Tandis que l'engin volant de Liam fend les nuages, je l'observe à la dérobée. Blond, les yeux et la peau claire, il n'est pas dénué de charme. Sur mes indications, il atterrit devant ma modeste maison. J'ai passé toute la nuit dehors et c'était impossible de prévenir qui que ce soit, le réseau d'en bas fonctionnant très mal voire pas du tout.

— Et voilà, miss, annonce Liam en souriant.

Je le quitte un peu froidement, en me forçant à être un minimum sympa. J'ai une forte appréhension quand je pousse doucement la porte d'entrée. Les gonds usagés ont lancé un couinement qui attire aussitôt mon père.

— Bon sang, Evangeline ! Où étais-tu passée ? J'étais mort d'inquiétude.

Il ne hurle pas, craignant de tirer Elvis du sommeil, mais ce n'est pas l'envie qui lui manque.

— Tout va bien, papa... je suis désolée.

Il a jeté un coup d'œil dehors, juste pour apercevoir l'engin de Liam Neeson s'élever dans les airs.

— Tu as perdu la raison ou quoi ? Tu traînes avec ces sales types d'en haut... tu sais ce que deviennent les filles qui se comportent aussi bêtement, marmonne-t-il.

La tête basse, je supporte son regard dur sans broncher. Il semble presque me haïr quand il m'achève froidement avec quelques mots.

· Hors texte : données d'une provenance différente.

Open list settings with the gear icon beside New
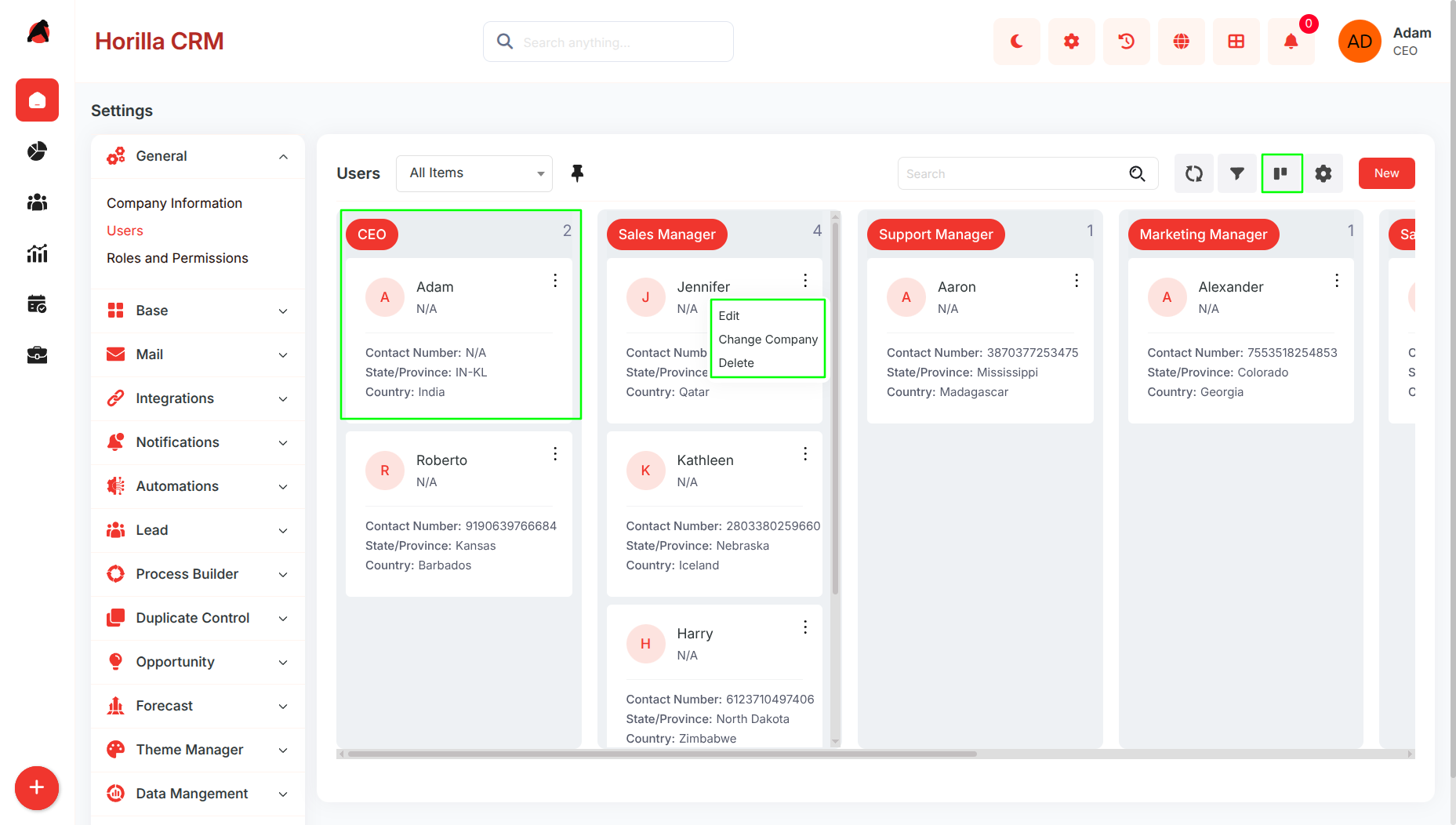Image resolution: width=1456 pixels, height=825 pixels. pos(1323,173)
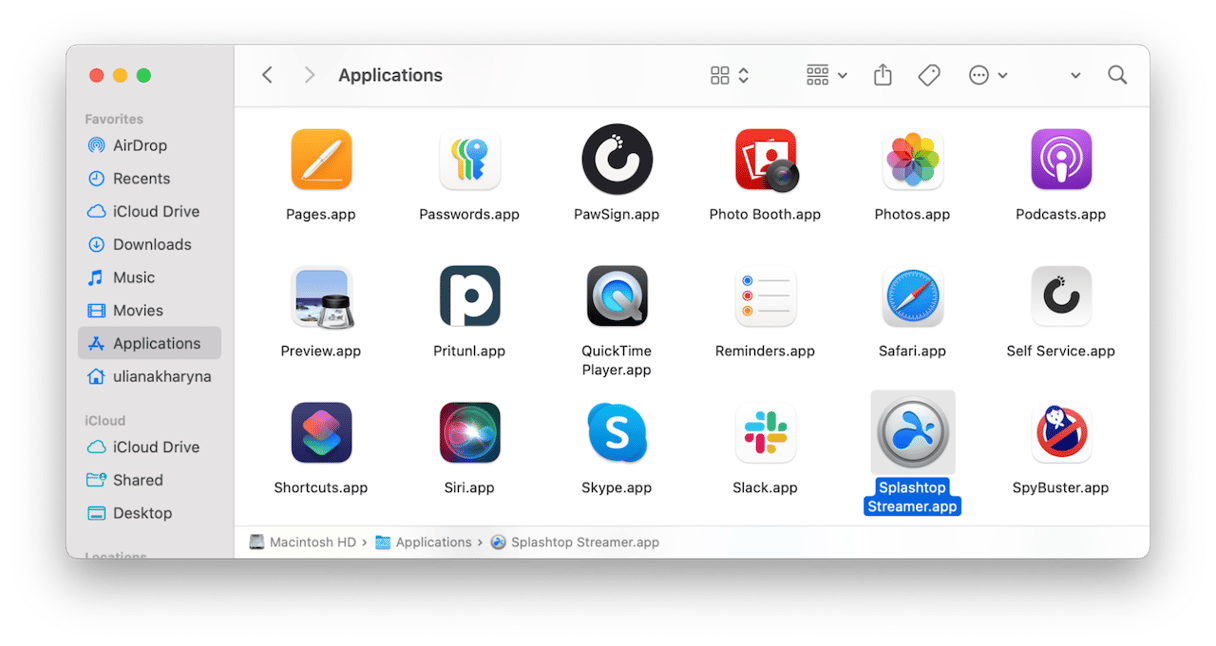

— Tu as le même caractère que ta mère, Evangeline. Tu pars à l'aventure sans te soucier de tes proches, sans songer à la douleur que tu leur causes. Tu es une égoïste qui ne pense qu'à elle.

Une brusque colère s'empare de moi et mon père est soudain projeté au sol. Par bonheur, il n'est pas blessé. Il se relève lentement, les yeux exorbités...

Une barrière d'énergie s'est érigée autour de moi, elle est infranchissable pour Rodney. Je tente de calmer la cacophonie qui brouille mes sens, qui fait trembler les murs de notre maison. Si je ne parviens pas à contrôler le chant, mon père et mon petit frère pourraient être tués à cause de moi.

Nergal n'est plus là... je me souviens de l'harmonie du chant lorsque j'étais blottie contre lui, de la paix ressentie. Les paupières closes, c'est comme si de nouveau ses bras se refermaient sur moi. Étrangement, tout s'apaise en quelques instants.

Mon père est encore sous le choc, un silence pesant s'est installé entre nous.

Ce jour-là, je dépose un baiser très doux sur la joue de mon petit Elvis en évitant de le réveiller, puis je quitte notre maison sans dire au revoir à Rodney. Je pars chez Ahn, parce que les mots de mon père ont déclenché une rage immense, à la fois pour lui et pour moi.

La sienne s'est montrée particulièrement cruelle, mais la mienne peut s'avérer mortelle.